> YOUR INSTRUCTIONS: No pictures go in the copy; retype exactly the lines from the one with "Screen dimensions: 1903x949" through the last line of the records.

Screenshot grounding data
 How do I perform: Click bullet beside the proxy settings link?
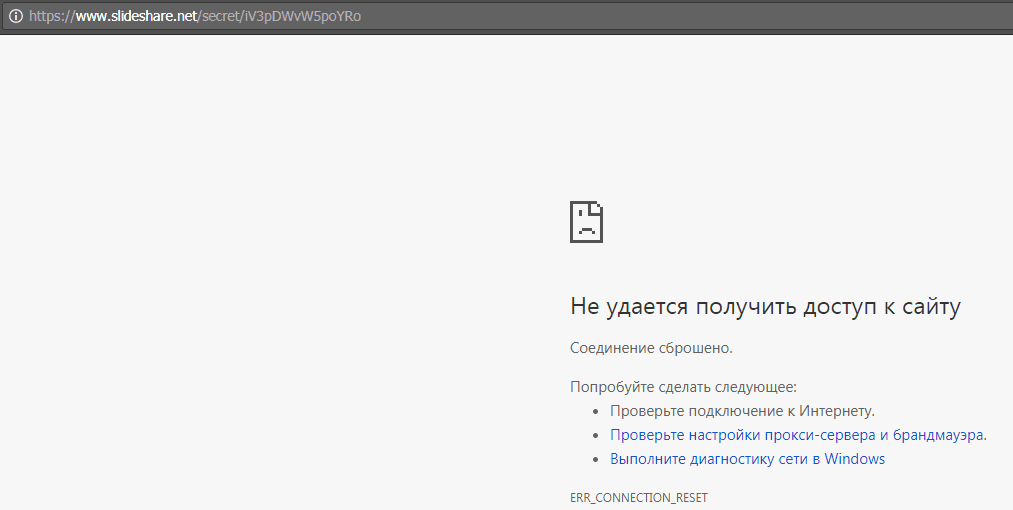point(595,435)
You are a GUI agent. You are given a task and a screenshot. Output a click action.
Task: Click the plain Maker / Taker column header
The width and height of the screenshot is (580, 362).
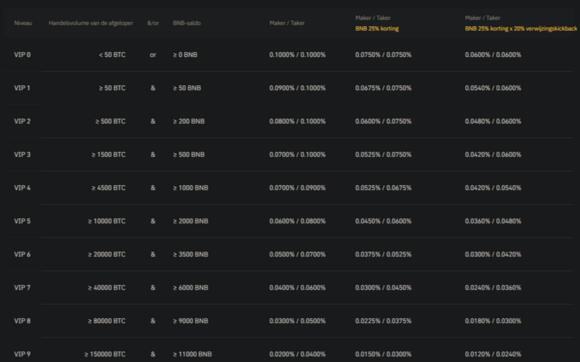[x=287, y=23]
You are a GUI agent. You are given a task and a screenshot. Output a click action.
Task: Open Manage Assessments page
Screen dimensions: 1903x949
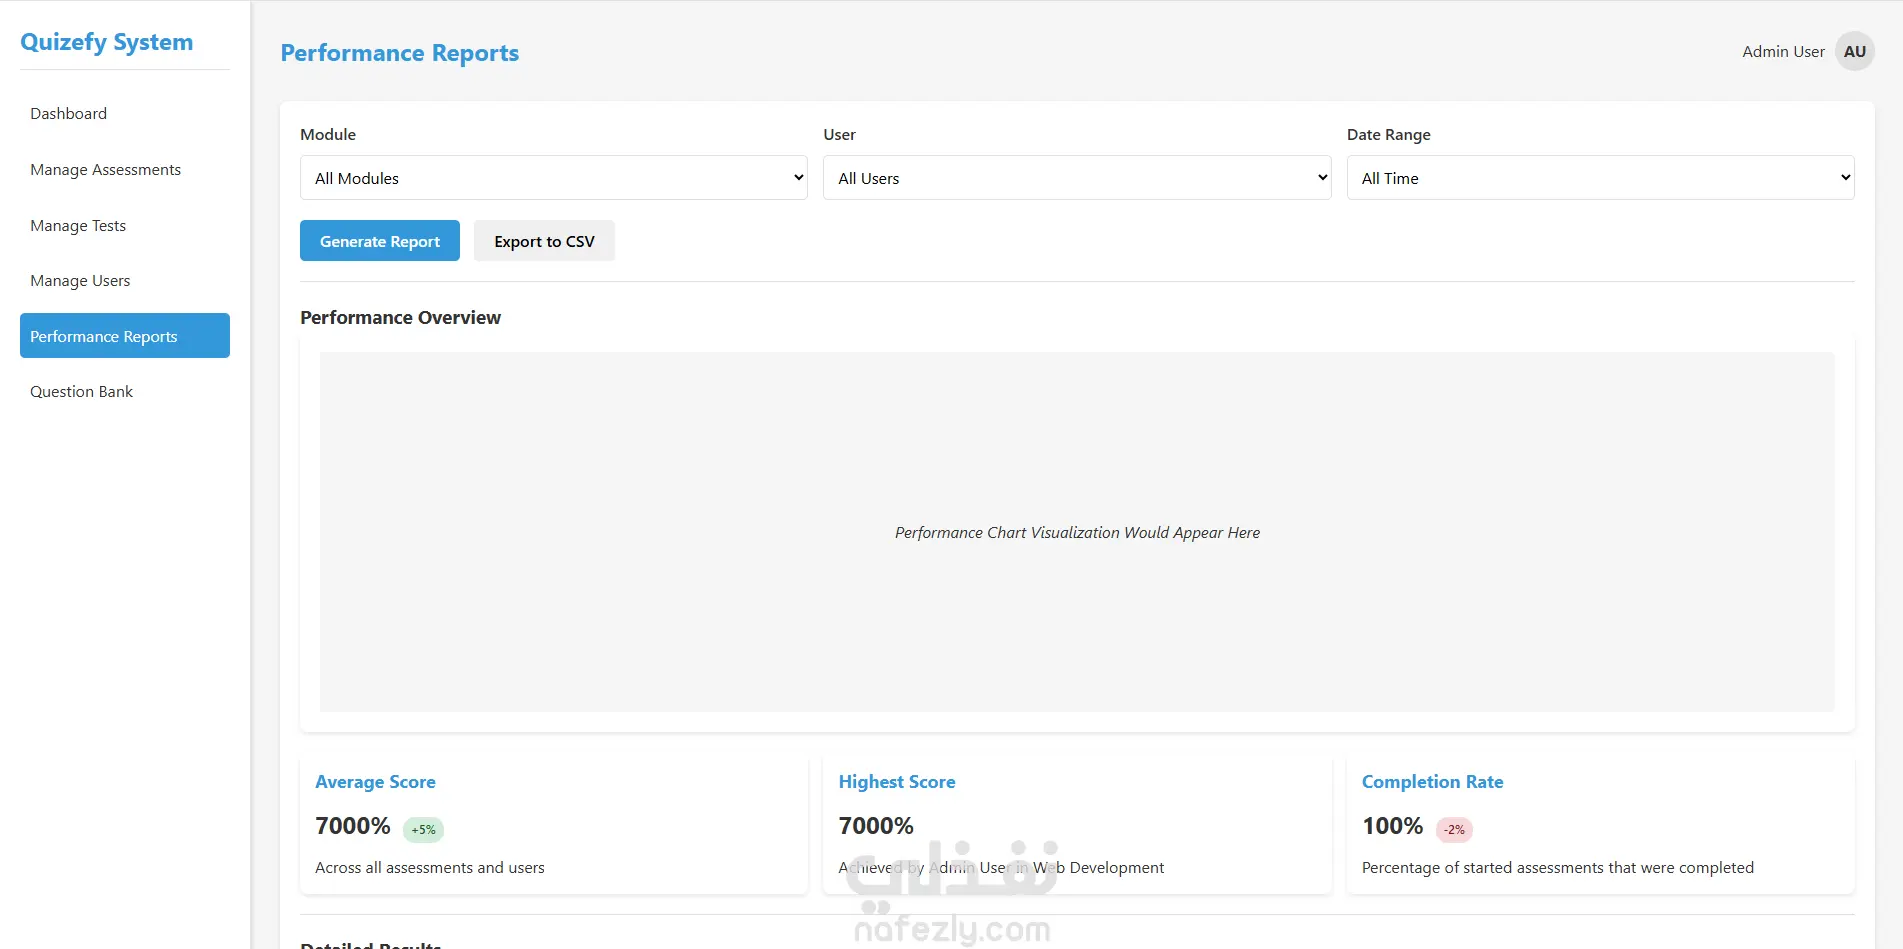coord(106,170)
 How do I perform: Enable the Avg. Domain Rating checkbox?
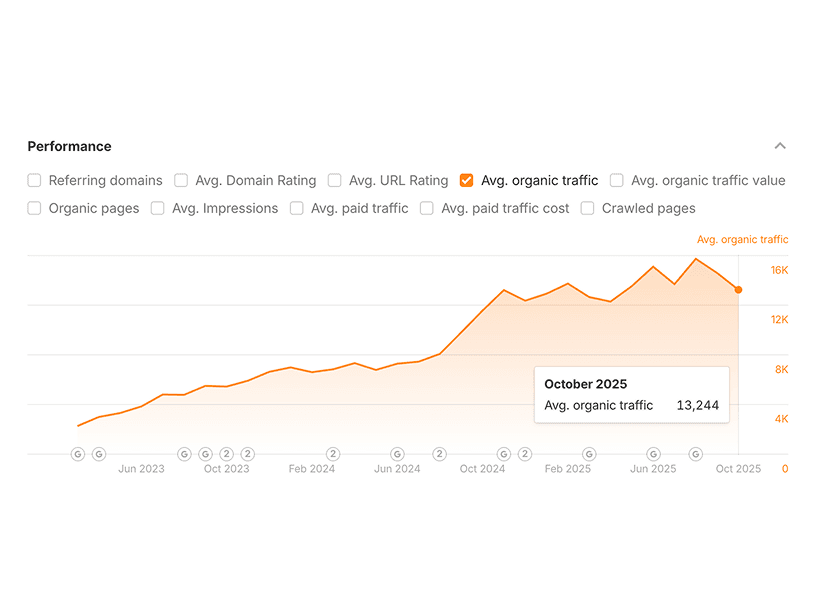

> RESULT FOR THIS TASK:
Screen dimensions: 1903x949
coord(106,170)
 How do I perform: Enable the Avg. Domain Rating checkbox?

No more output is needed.